And it’s not long after I’ve sat down with my new friends that a few of the school girls start filtering in from the corridor, eluding the watchful eyes of the chaperones, and then a few more of them start filtering in, and a few more, and a few more after that. They sit down and join in the fun and they’re immediately the life of the party, of course, because they’re impossibly charming and delightful and gorgeous and you cannot help but fall in love with them immediately. Eventually, some of the chaperones pass through the corridor, stumbling through the area and stepping over all of us, but they don’t bother to scold or admonish the girls, because the girls are in good hands. They’re safe. Nothing is going to happen to them. It’s a mass of humanity they’ve become engulfed in, but it’s respectful and it’s protective. The Berlin-bound girls have been indoctrinated into the footballing faithful now. They’re part of “us.” And since there is no cause for concern, some of the chaperones feel free enough to pull up some floor space here in the corridor and accept the offer of a free can of Guinness or two. Or three. Or four …

And when I rise and move about the ship, I simply venture over to another party, another group of football fans from Tipperary or Sligo or Limerick, and settle in and have a drink and roll a few more smokes and sing a few more football songs. Periodically, you have to get up and dance around the ferry and shout “Olé, olé olé olé! Ireland! Ireland!” because of course you have to do that.

Eventually, I’m completely hammered and doing a conga line throughout the deck of the ferry singing “Olé, olé olé olé! Ireland! Ireland!” with my hands on the hips of one of those catholic school girls – all of whom were forgoing alcohol at first but who are now fully engaging in the practice – and this act of corrupting a young person doesn’t bother me at all, because behind me in the conga line is one of the chaperones of the Berlin trip, some charming 40-something year old mum from Dublin who is shouting and screaming and getting on her gigue and declaring that her boring 40-something husband back in Dublin can get stuffed. We’re all drunk, we’re all nuts, we’re losing our minds and we’re all Irish. We’re Irish, everyone of us, and the lads in green are going off to Italy and they’re going to conquer the world!
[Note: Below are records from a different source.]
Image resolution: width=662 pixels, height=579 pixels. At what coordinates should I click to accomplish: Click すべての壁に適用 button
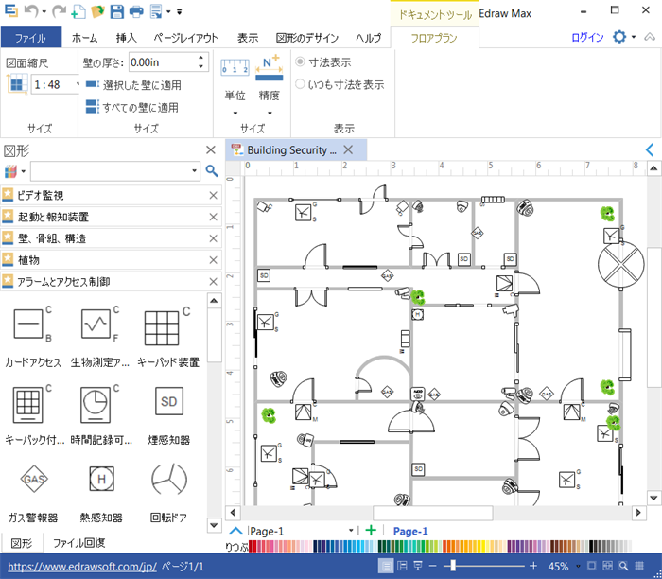tap(132, 107)
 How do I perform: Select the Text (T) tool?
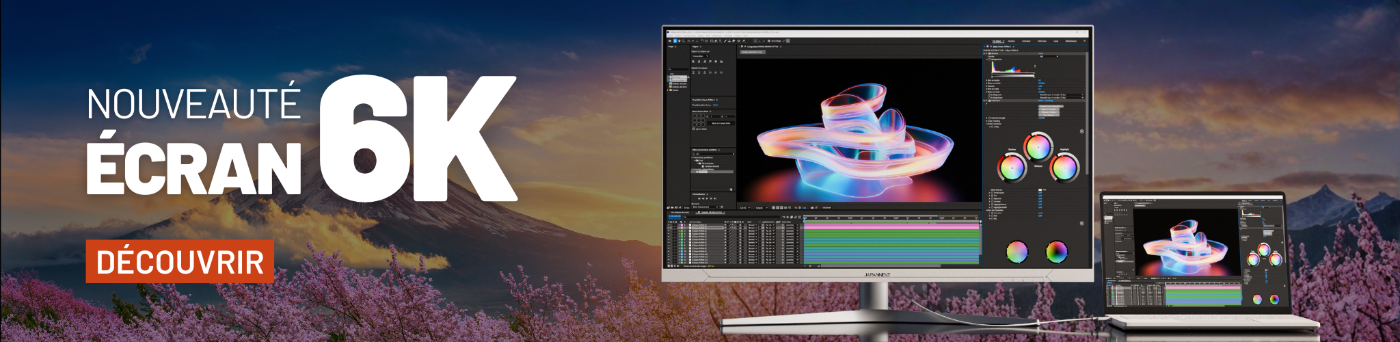[720, 41]
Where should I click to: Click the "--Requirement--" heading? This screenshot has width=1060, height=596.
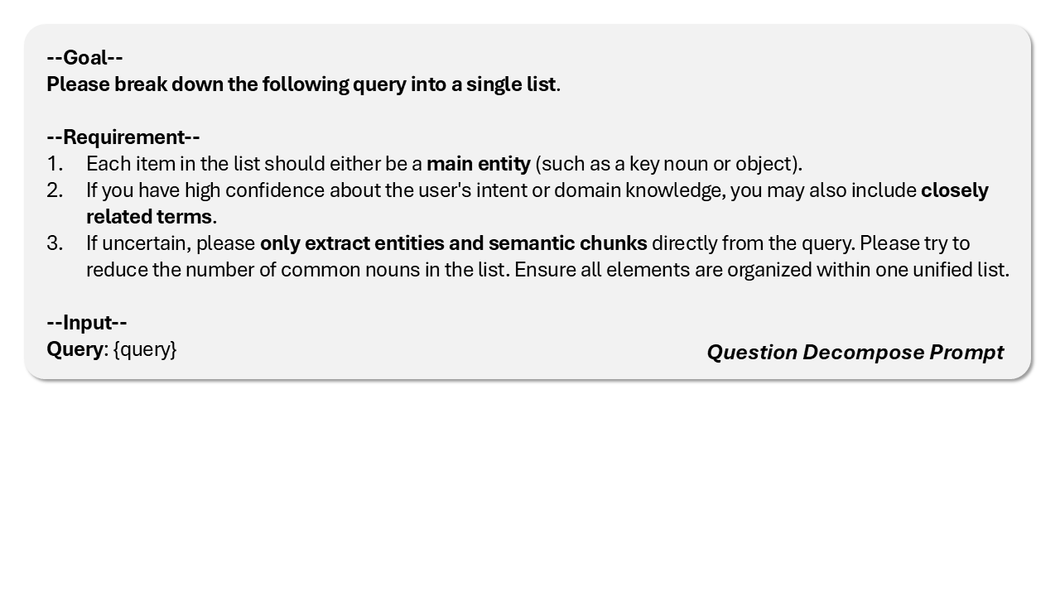pos(123,137)
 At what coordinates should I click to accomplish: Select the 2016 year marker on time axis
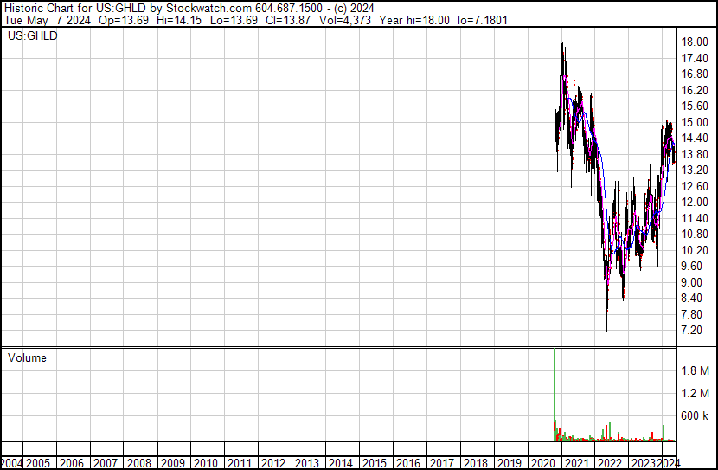(x=407, y=463)
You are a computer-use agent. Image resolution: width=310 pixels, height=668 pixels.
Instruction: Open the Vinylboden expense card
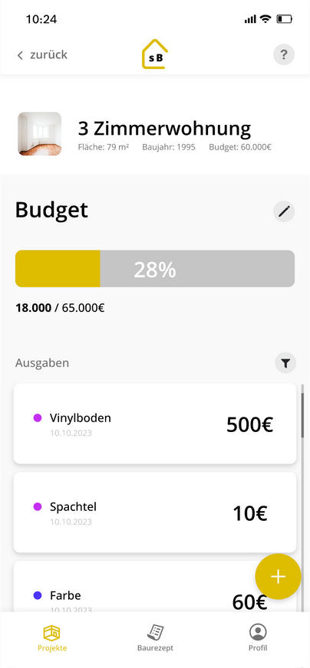154,424
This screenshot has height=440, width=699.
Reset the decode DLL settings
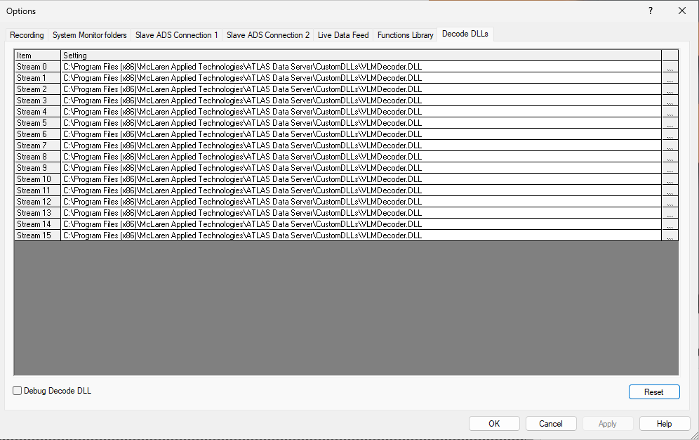[654, 392]
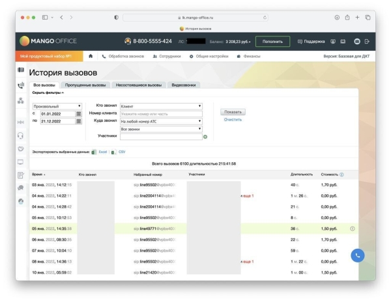This screenshot has width=391, height=301.
Task: Open calendar picker for end date 21.12.2022
Action: pos(79,121)
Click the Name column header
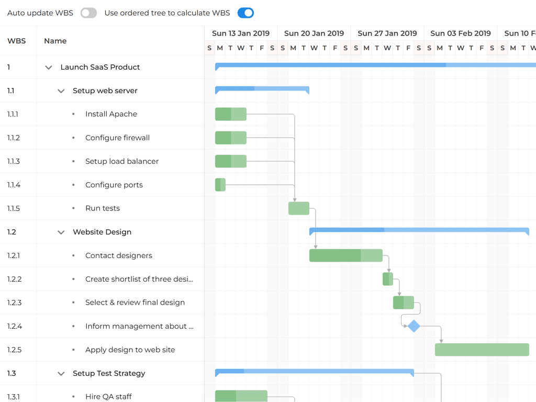Viewport: 536px width, 402px height. [55, 41]
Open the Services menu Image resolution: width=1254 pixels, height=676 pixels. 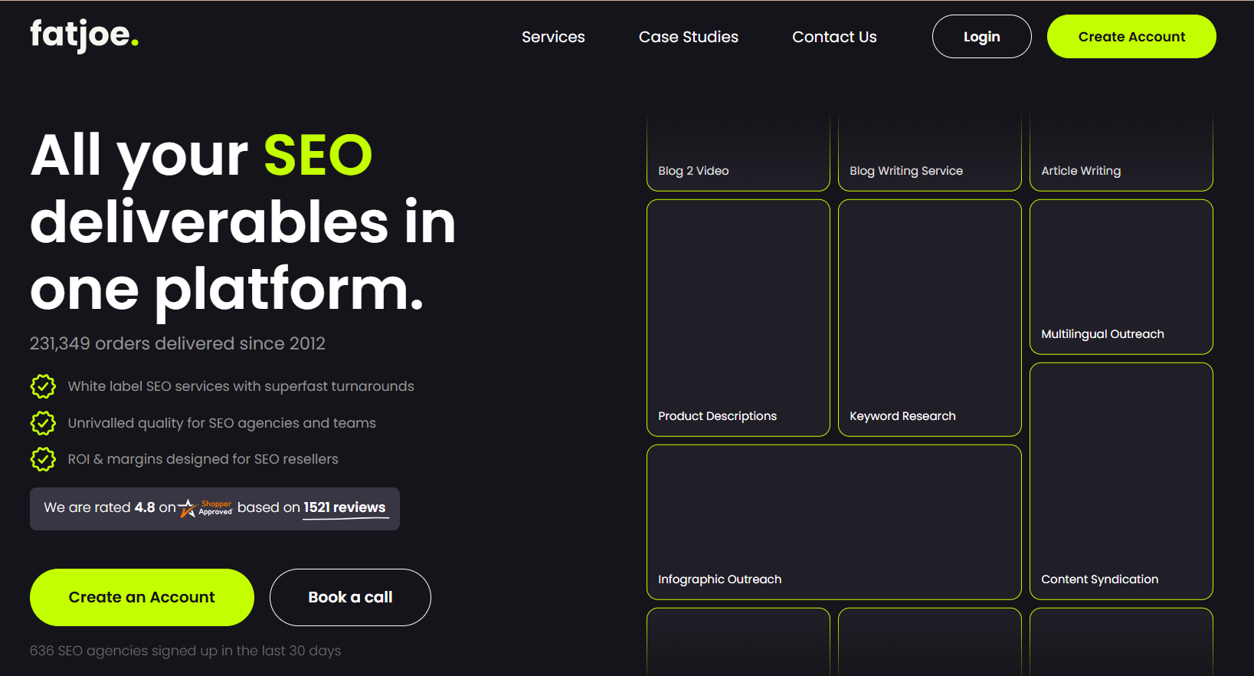click(x=553, y=37)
But are they really going to conquer the world? The Irish have a tough group after all. England have their best team in years, the Dutch are the current European champions, the Egyptians are the best team in Africa. And the competition isn’t simply contained to La Favorita in Palermo and Stadio Sant’Elia in Cagliari, but might very well extend into the streets. English hooliganism is notorious; the Dutch fans are in a strange phase where they seem to want to throw explosives on the field periodically and generally be a pain in the ass; the Egyptian fans have a reputation for being volatile. And all of these people are trapping on fucking islands, for christsake! Whoever came up with that stupid idea? How do the Irish plan to deal with being in close quarters with these cranky collections of opposition supporters? How will they coexist?

“We’ll be fine. We’ll just charm them,” a lorry driver from Waterford assures me. “We’re charming, we’re clever, and we’re also good looking.”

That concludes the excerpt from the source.